Mindfulness practice is not meant to minimize that pain or to convince people that everything is OK, but rather to help you recognize the reality of your circumstances, and to do so in a nonjudgmental and self-compassionate way.
Using mindfulness with grief is not intended to diminish the pain associated with a loss, but rather to acknowledge the pain and to face it head on instead of running from it.
The shock of loss to all of our bodies—emotional, mental, physical, and spiritual—is superb. When we wake in the morning, we question the very nature of who we are. Upon awakening there is a split second when everything is okay in our world.
When the pain of loss happens, it’s like a lighting bolt comes and shakes the foundation of the ground. We question everything—our identity, who we are, where we come from, and where we’re going. There is power in surrendering to the unknown. In these time we have to be good to ourselves. We need to understand that grief needs time and allowing space for the grief process to unfold.
Like everything else, all suffering will go, until one day it comes again.
The greatest thing about death is that it helps us grow up. It matures us. It brings wisdom. It strengthens our bones. It teaches us to let go.

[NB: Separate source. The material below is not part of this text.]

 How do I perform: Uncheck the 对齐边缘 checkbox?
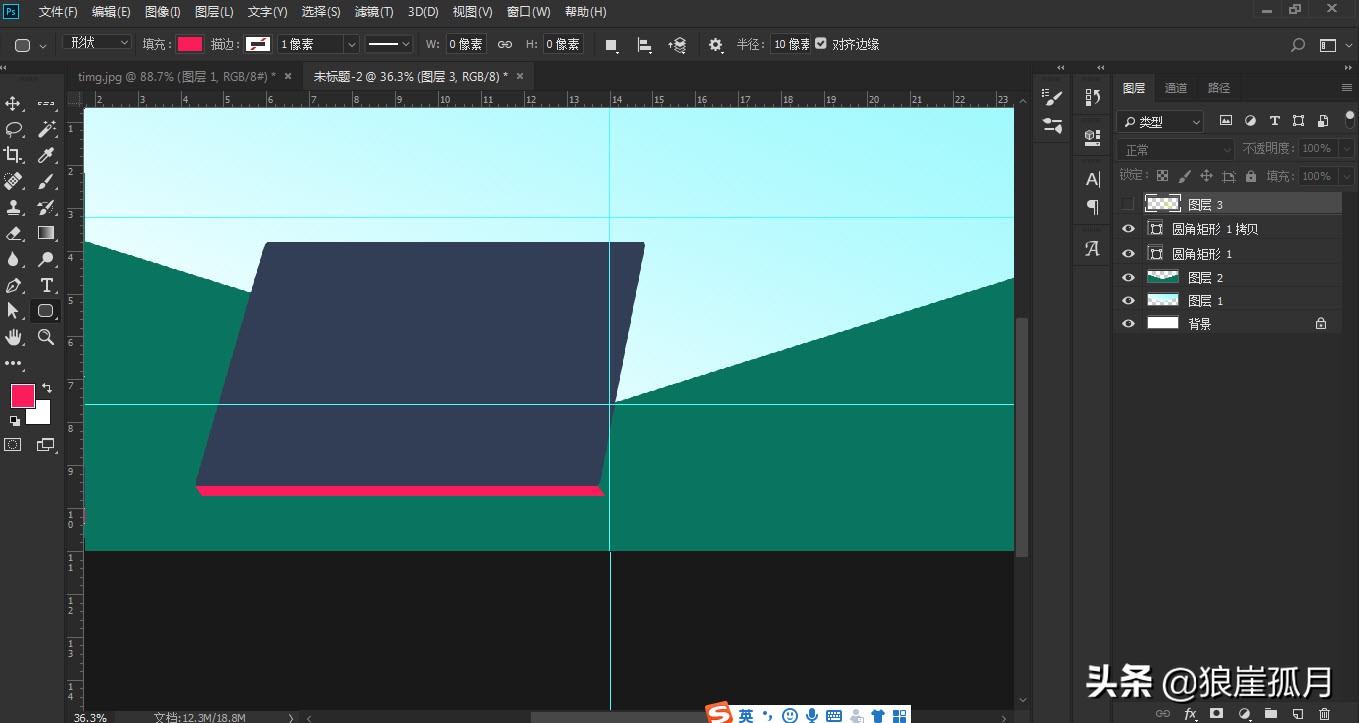coord(821,43)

Below are a few grounding and mindfulness techniques you can use to support your grieving:
- Breathe: Try what’s called “Boxed Breathing,” in which you’ll breathe in for 4 seconds, hold for 4 seconds, breathe out for 4 seconds, hold for 4 seconds, and so on until you feel grounded. You can also tighten your muscles and release them while breathing, focusing on the breath and practicing mindfulness all the way through.
- Sit Quietly and Reflect: No matter the severity of your trauma, sit quietly and ask yourself, “Historically have I experienced other challenges in my life and how did I navigate through them?” Now use these past experiences to tap into your internal courage and strength and explore if you can implement the same strategies again.
- Learn to Keep Yourself Centered through the Unbearable Feelings of Grief: When the waves of sadness and helplessness wash over you initially feel the emotion and it’s depth but then start to breathe through the grief with slow deep breaths. This will help you stay grounded and bring you back to the present.
- Practice Mindfulness: While doing grounding practices such as meditation, yoga, or even walks in nature remember that your loss is cyclical like the seasons. Even when we are in the depths of winter we know that eventually it will become more manageable with advent of summer. Learn to tolerate and pace yourself through the most severe times.